E’ l’autore di un libretto per il cui
accompagnamento musicale egli si rivolge al musicista che traduce in note i sentimenti,
le situazioni e le trame della rappresentazione
teatrale della quale è regista lo stesso autore. Una figura di artista dalle
molte sfaccettature che si adattava perfettamente al carattere geniale, brioso, esuberante, ingegnoso, esigente ed anche,
all’occorrenza, autoritario, del Rota che sapeva imporsi a tutti, primi
ballerini, corpo di ballo, musicisti, scenografi
che, condotti da lui al successo, lo acclamavano poi riconoscenti.
Poco sappiamo sulle sue prime esperienze lavorative:
il “Doctor Veritas” (alias Leone Fortis, patriota, giornalista – 1824/1896) in
una delle sue “Conversazioni” sulla “’Illustrazione
Italiana” del gennaio 1877 lo descrive come
“secondo ballerino di infimi teatri, il che vuol dire la più triste di
tutte le miserie, per due lire al giorno, condannato a trovare ogni sera un
sorriso ed a muoversi in cadenza al suono di una musica che simula allegria”.

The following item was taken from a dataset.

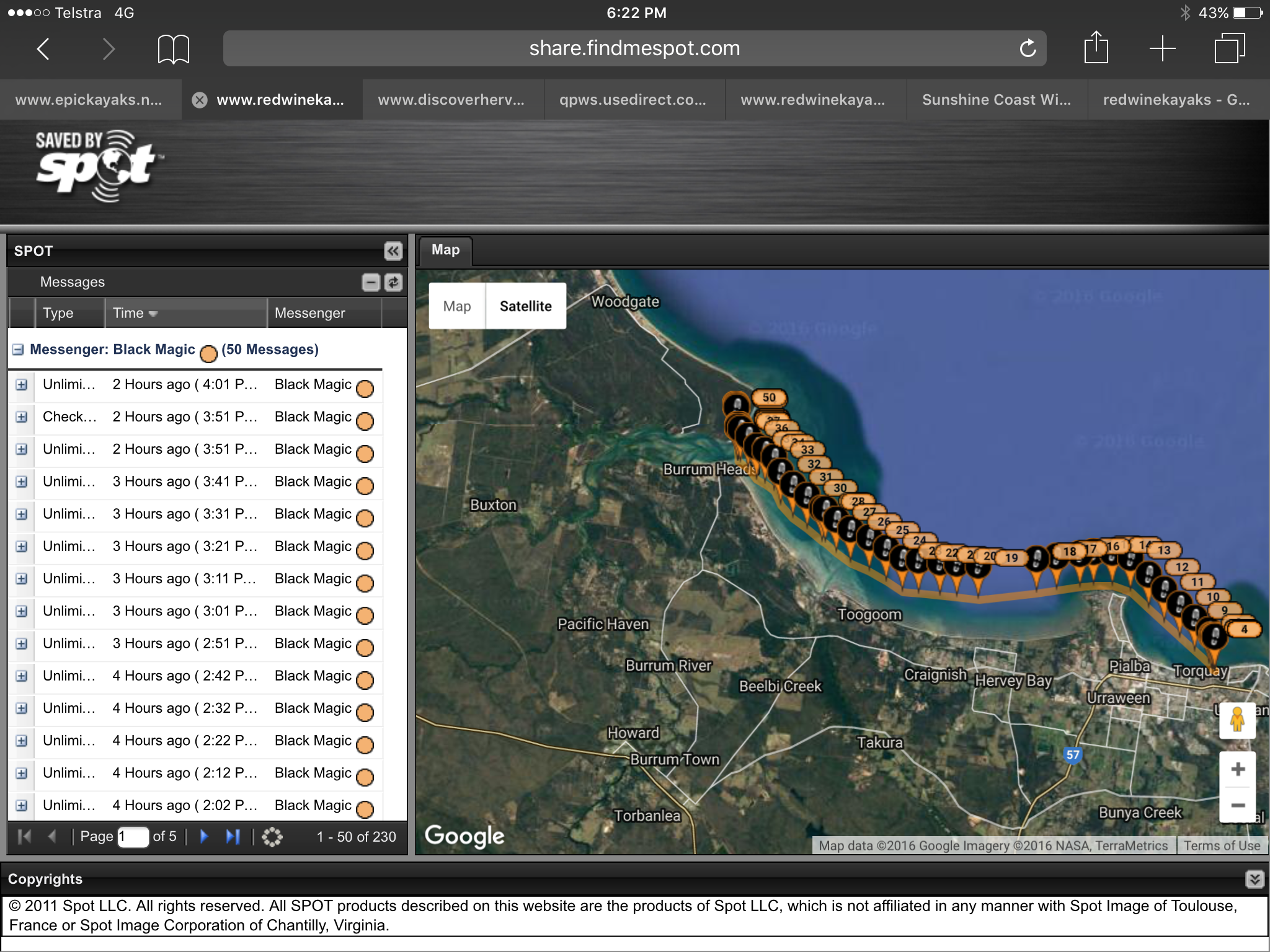Expand the Check-in 3:51 PM row

click(22, 417)
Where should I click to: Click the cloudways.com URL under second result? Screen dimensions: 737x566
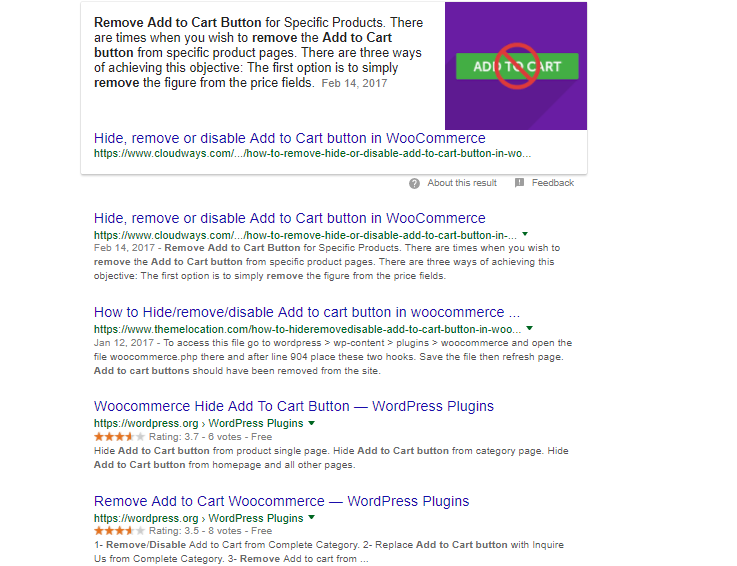[x=305, y=235]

In tali condizioni arriva a Milano nel 1851 scritturato alla “Canobbina” ( uno dei due
teatri milanesi, “La Scala”, il teatro grande, famoso, e quest’altro, divenuto
poi “Teatro Lirico”, per un pubblico più
modesto e meno esigente) per un ballo di carnevale che ebbe un esito
disastroso.
L’impresario alla disperata ricerca di un
coreografo disposto, per pochi soldi, a mettere in piedi un nuovo spettacolo,
si trova di fronte alla sbalorditiva proposta del secondo ballerino Rota:”
Vorle che ghe fassa un balo mi? Me sento
da tanto. Pochi zorni e pochi bezi”. E per convincere maggiormente l’altro,
incredulo e titubante, aggiunge:” Se nol piaze , no le me darà gnanca un
soldo” al che l’altro cede e Rota inizia
l’avventura. Ma sentiamo ancora cosa scrive il Doctor Veritas:” …In pochi
giorni il ballo promesso fu messo in scena. Era “Il Fallo” (che più tardi
prese nome “Il Fornaretto” – n.d.r.). Un successone, un
entusiasmo da non dirsi. Dalla Scala emigravasi in massa per vedere il ballo del minor teatro…che
costituiva un’arte nuova che s’imponeva alle masse…”. Allora il trasferimento
alla Scala fu naturale ed alla prima del 24-9-1853 fu il trionfo: lo spettacolo
fu replicato 54 volte ed il Doctor Veritas decretava:”...La nuova coreografia
era nata e Rota ne aveva trovato il segreto…”.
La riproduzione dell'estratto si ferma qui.